But I haven't gone to America. I could have, and I wanted to, but I never got round to planning it. More to the point, just when I was actually thinking about planning it, America changed. From being a sort-of welcoming country under the previous administration, the inauguration of Donald Trump set in train a series of pronouncements on borders, security and immigration control which deterred me from going. Travelling into an American airport is never fun, and if additional procedures were going to make things worse, I didn't want to go. It's probably only a perception issue - a tale told by an idiot, full of sound and fury, signifying nothing - but Trump changed my mind and put me off visiting his country. Totally.

Instead I shall have to watch today's total eclipse virtually from across the pond, from 18:16 BST in Oregon to 19:48 BST in South Carolina. It'll be nowhere near the same as actually being there - no substitute ever comes close to experiencing totality with your own eyes - but I've let this prime opportunity slip away. And then, to rub salt in my wounds, the partial eclipse will come whizzing across the Atlantic and reach the UK just before sunset. The first black nibble over London comes at 19:40, with maximum coverage at 20:04, just before sunset at 20:11. But that means the sun'll be really low in the sky, plus only 4% of the solar disc will be covered which is pathetically small as eclipses go, so this one's really not worth bothering to look at at all.

Three other not very good partial eclipses will be seen from London over the next eight years, before the next cracker in the summer of 2026. Over 90% of the sun will be covered on 12th August 2026, which is as good as it gets until 2081, if you're planning on still being around then. But there are two nearby countries where the 2026 eclipse will be total, namely Iceland and Spain, so maybe I should start making plans to be there instead. That once-in-a-lifetime spectacle deserves to be seen one day, but not today... opportunity spurned, opportunity missed.

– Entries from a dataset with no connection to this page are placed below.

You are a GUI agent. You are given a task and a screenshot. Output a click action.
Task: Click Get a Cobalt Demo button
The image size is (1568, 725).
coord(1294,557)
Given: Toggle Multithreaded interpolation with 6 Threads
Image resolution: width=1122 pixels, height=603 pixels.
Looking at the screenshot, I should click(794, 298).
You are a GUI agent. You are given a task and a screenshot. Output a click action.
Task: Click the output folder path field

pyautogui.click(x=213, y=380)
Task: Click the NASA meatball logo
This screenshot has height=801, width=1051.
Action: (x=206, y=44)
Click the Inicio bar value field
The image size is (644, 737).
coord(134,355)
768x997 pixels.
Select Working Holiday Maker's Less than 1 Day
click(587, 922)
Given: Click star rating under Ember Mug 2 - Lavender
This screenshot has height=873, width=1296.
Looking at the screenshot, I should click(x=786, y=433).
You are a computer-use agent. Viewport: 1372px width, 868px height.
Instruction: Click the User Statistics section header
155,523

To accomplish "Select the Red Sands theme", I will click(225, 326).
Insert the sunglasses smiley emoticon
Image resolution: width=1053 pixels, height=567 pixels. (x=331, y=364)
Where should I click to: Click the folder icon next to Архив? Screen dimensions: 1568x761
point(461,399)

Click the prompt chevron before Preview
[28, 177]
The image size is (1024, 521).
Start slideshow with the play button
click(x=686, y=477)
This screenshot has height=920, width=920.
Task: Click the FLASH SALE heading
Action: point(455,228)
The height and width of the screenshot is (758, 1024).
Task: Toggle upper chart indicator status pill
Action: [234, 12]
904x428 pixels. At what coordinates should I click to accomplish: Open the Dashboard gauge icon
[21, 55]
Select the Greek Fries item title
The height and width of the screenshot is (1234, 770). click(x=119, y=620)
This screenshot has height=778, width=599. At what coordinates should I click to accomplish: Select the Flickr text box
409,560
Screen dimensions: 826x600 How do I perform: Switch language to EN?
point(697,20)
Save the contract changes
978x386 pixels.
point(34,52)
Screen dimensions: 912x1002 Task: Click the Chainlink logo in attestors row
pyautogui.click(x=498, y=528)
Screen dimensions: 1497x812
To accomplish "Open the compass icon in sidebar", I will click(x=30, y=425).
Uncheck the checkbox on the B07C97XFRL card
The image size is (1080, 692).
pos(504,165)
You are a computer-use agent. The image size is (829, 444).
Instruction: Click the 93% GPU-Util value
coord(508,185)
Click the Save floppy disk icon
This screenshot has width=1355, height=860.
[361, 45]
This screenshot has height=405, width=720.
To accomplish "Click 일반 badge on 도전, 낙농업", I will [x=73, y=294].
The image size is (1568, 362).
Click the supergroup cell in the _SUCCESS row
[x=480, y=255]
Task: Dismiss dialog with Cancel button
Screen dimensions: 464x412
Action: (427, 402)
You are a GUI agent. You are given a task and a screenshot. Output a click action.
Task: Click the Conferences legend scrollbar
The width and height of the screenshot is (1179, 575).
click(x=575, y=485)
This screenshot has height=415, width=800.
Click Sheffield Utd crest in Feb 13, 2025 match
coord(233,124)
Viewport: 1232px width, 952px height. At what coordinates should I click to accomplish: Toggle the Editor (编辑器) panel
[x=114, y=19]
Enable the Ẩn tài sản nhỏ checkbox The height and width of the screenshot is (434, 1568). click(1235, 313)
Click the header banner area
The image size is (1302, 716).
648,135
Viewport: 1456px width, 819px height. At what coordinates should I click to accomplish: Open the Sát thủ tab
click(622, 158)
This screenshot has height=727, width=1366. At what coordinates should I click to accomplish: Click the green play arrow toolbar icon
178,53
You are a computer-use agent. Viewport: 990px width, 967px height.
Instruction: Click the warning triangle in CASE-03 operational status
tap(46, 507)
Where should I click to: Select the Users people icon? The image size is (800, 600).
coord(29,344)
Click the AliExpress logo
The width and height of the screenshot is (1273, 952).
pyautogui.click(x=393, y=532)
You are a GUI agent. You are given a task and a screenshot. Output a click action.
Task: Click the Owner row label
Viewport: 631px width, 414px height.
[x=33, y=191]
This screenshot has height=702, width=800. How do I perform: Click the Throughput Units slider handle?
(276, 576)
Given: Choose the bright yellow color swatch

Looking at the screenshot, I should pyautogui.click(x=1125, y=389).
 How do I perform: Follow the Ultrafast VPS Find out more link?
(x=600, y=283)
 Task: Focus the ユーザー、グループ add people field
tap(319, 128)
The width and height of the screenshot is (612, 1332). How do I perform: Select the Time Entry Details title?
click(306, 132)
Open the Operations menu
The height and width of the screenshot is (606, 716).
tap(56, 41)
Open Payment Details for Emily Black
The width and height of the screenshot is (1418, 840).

London's next ten partial solar eclipses
• Mon 21 August 2017 (20:04 BST) 4%
• Thu 10 June 2021 (11:13 BST) 20%
• Tue 25 October 2022 (10:59 BST) 15%
• Sat 29 March 2025 (11:03 GMT) 31%
Wed 12 August 2026 (19:13 BST) 91%
• Mon 2 August 2027 (10:00 BST) 42%
• Sat 1 June 2030 (06:21 BST) 48%
• 21 Aug 2036 (19:07 BST) 60%
• 16 Jan 2037 (09:06 GMT) 46%
• 3 Jan 2038 (14:34 GMT) 5%

The UK's next five total solar eclipses
3 September 2081 (Guernsey, Jersey)
23 September 2090 (South coast, Cornwall to Sussex)
3 June 2133 (Outer Hebrides, Dunnet Head, Shetland)
7 October 2135 (Central Scotland and Northumberland)
25 May 2142 (Jersey)

London's next total solar eclipse
14 June 2151 (the last was on 3 May 1715)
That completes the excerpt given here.